Fedora 14 and SSH port forwarding

Yesterday I upgraded also my workstation to Fedora 14 and soon ran into a rather unexpected problem that I couldn’t resolve due to an overwhelming amount of misleading reports and discussions on the web a.k.a. „noise“. The use-case was, that I tunnel from home to my workstation via SSH on a regular basis and for different purposes. After yesterdays upgrade I double-checked that all firewall settings are OK to permit the connection before I went home. Initialising the tunnel later that evening went without a problem, but using it issued a weird error:

channel 2: open failed: administratively prohibited: open failed

A search on the web yielded all kinds of results, mostly referring to settings in the SSH daemon. All solutions either mentioned AllowTcpForwarding, which is anyway yes by default, or PermitTunnel, which has nothing to do with port forwarding. As was to be expected, these hints didn’t help in my case.

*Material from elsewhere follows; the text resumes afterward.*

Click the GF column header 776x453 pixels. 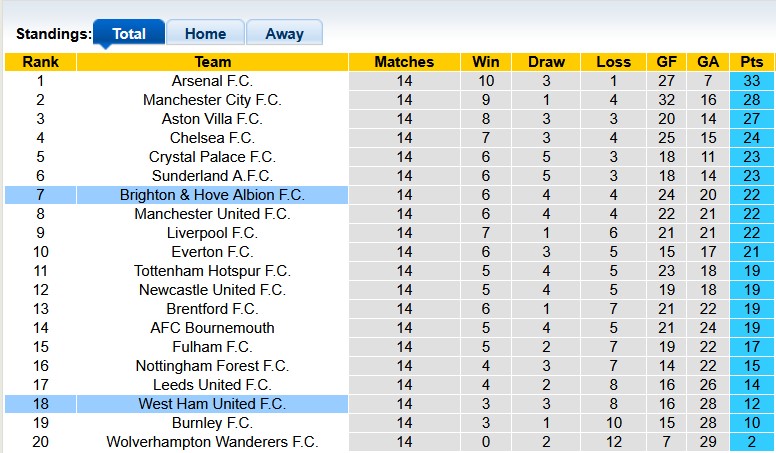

Desperate to find more useful keyword for a search, I ran ssh in verbose mode (with -vvv), which gave (global IP addresses are replaced by X.X.X.X):

debug1: Connection to port 11080 forwarding to socks port 0 requested.
debug2: fd 8 setting TCP_NODELAY
debug2: fd 8 setting O_NONBLOCK
debug3: fd 8 is O_NONBLOCK
debug1: channel 2: new [dynamic-tcpip]
debug2: channel 2: pre_dynamic: have 0
debug2: channel 2: pre_dynamic: have 3
debug2: channel 2: decode socks5
debug2: channel 2: socks5 auth done
debug2: channel 2: pre_dynamic: need more
debug2: channel 2: pre_dynamic: have 0
debug2: channel 2: pre_dynamic: have 10
debug2: channel 2: decode socks5
debug2: channel 2: socks5 post auth
debug2: channel 2: dynamic request: socks5 host X.X.X.X port 80 command 1
channel 2: open failed: administratively prohibited: open failed
debug2: channel 2: zombie
debug2: channel 2: garbage collecting
debug1: channel 2: free: direct-tcpip: listening port 11080 for X.X.X.X port 80, connect from 127.0.0.1 port 59418, nchannels 3
debug3: channel 2: status: The following connections are open:
  #1 client-session (t4 r0 i0/0 o0/0 fd 5/6 cc -1)

debug3: channel 2: close_fds r 8 w 8 e -1

No luck either.

Finally, I had the idea that SELinux could interfere here without giving the SSH daemon the possibility of a helpful error message. When I logged into my workstation this morning, the SELinux warning gave the appropriate solution in the form of a command (to be issued by root):

$ setsebool -P sshd_forward_ports 1

This fixed the problem and everything now works as before. \me = happy.